__Фрагмент документа__.

--*--

Данная тема неоднократно поднимается в сообществах «Подслушано» в Волгограде, Воронеже, Казани, Красноярске, Нижнем Новгороде, Перми, Ростове, Самаре, Уфе, Челябинске и также свидетельствует о неэффективности формальных институтов – в публикациях пользователи спрашивают: «Куда еще можно обратиться?», «Когда вот это кончится?», «Куда писать?», «Куда звонить?». Хотя сама тема не является непосредственным проявлением вигилантизма, она создает потенциал для перехвата функций власти радикальными вигилантскими группами, что может привести к конфликтам с группами защитников животных.

Нарушение правил дорожного движения (4%) является самой резонансной вигилантской темой в институционализированных группах и находит отклик в повседневной коммуникации. Примеры: «смотрите куда ставите свои машины!», «Моего ребенка на электросамокате... сбила девушка», «"Спасибо" водителям, которые бросают авто на тротуаре», «Сделали с ребёнком замечание,так ещё огрызается. Сказала чтобы мы обходили троллейбус по проезжей части».

--*--

__Сохранённые записи данных__.
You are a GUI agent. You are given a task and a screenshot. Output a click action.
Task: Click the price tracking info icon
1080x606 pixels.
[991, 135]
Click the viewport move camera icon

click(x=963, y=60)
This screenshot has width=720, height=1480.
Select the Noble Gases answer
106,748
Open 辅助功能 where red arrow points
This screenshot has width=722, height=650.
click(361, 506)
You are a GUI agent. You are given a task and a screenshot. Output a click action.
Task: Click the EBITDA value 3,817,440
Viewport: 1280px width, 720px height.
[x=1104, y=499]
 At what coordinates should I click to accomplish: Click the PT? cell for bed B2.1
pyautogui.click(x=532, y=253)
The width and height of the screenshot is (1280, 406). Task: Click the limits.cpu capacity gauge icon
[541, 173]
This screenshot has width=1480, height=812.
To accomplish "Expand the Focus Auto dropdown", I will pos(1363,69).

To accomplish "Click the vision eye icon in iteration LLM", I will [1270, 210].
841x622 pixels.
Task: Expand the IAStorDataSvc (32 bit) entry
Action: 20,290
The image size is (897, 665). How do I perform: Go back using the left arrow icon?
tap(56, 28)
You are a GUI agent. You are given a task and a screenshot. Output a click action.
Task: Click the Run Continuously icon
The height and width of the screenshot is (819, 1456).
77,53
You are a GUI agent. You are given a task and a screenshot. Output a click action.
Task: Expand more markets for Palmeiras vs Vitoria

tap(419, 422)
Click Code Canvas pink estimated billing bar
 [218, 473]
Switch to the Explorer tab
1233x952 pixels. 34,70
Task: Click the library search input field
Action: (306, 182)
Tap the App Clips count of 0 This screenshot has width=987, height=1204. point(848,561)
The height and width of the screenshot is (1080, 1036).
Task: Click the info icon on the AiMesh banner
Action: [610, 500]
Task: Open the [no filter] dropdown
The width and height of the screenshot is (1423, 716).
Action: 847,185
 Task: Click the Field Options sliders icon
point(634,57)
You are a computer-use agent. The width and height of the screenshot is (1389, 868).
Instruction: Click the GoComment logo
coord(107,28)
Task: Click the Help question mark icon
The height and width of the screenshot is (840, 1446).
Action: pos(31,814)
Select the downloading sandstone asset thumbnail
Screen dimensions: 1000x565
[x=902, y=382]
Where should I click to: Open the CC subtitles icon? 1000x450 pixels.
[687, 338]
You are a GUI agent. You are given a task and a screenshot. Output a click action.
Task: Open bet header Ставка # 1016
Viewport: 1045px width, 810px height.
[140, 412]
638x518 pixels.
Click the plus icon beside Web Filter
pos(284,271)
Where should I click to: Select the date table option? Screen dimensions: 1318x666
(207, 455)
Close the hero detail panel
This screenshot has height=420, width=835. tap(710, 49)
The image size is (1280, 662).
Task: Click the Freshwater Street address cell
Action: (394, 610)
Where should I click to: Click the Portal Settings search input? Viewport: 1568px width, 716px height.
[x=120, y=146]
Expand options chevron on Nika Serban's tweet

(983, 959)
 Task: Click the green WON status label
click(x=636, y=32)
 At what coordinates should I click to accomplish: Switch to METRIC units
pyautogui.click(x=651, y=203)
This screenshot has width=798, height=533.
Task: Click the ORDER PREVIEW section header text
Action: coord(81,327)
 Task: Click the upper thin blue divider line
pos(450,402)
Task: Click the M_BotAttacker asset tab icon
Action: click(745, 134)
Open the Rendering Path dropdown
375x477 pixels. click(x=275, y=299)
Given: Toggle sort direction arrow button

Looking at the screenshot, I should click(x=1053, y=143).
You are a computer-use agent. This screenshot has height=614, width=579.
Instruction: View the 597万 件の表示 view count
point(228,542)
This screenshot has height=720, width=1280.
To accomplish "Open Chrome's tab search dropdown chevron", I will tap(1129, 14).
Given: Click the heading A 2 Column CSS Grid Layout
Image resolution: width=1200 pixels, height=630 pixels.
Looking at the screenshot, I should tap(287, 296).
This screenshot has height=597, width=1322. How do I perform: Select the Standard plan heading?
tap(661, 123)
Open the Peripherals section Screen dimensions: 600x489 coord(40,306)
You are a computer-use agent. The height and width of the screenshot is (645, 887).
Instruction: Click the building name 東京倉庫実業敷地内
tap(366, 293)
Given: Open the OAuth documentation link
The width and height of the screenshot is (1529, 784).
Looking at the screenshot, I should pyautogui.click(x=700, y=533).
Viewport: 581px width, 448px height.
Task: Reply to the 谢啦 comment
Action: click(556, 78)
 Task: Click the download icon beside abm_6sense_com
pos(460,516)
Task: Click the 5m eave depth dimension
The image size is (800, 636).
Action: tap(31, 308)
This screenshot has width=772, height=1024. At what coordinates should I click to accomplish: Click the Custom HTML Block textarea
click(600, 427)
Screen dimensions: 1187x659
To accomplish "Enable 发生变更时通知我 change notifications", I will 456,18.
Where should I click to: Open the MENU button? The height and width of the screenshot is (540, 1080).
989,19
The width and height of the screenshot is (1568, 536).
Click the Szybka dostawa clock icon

--*--

__Выполните задания__.
1) Перепишите из фрагмента документа всё, начиная со слов «Данная тема неоднократно» и заканчивая словами «группами защитников животных.», заменив «пользователи» на «подписчики».
2) Ответьте на вопросы по фрагменту документа:
(a) О неэффективности чего свидетельствует тема, поднимаемая в сообществах «Подслушано»?
(b) С какими группами могут возникнуть конфликты у радикальных вигилантских групп?
(c) Какая доля указана для темы нарушения правил дорожного движения?

__Ответы к заданиям__.
1)
Данная тема неоднократно поднимается в сообществах «Подслушано» в Волгограде, Воронеже, Казани, Красноярске, Нижнем Новгороде, Перми, Ростове, Самаре, Уфе, Челябинске и также свидетельствует о неэффективности формальных институтов – в публикациях подписчики спрашивают: «Куда еще можно обратиться?», «Когда вот это кончится?», «Куда писать?», «Куда звонить?». Хотя сама тема не является непосредственным проявлением вигилантизма, она создает потенциал для перехвата функций власти радикальными вигилантскими группами, что может привести к конфликтам с группами защитников животных.

2)
(a) О неэффективности формальных институтов.
(b) С группами защитников животных.
(c) 4%.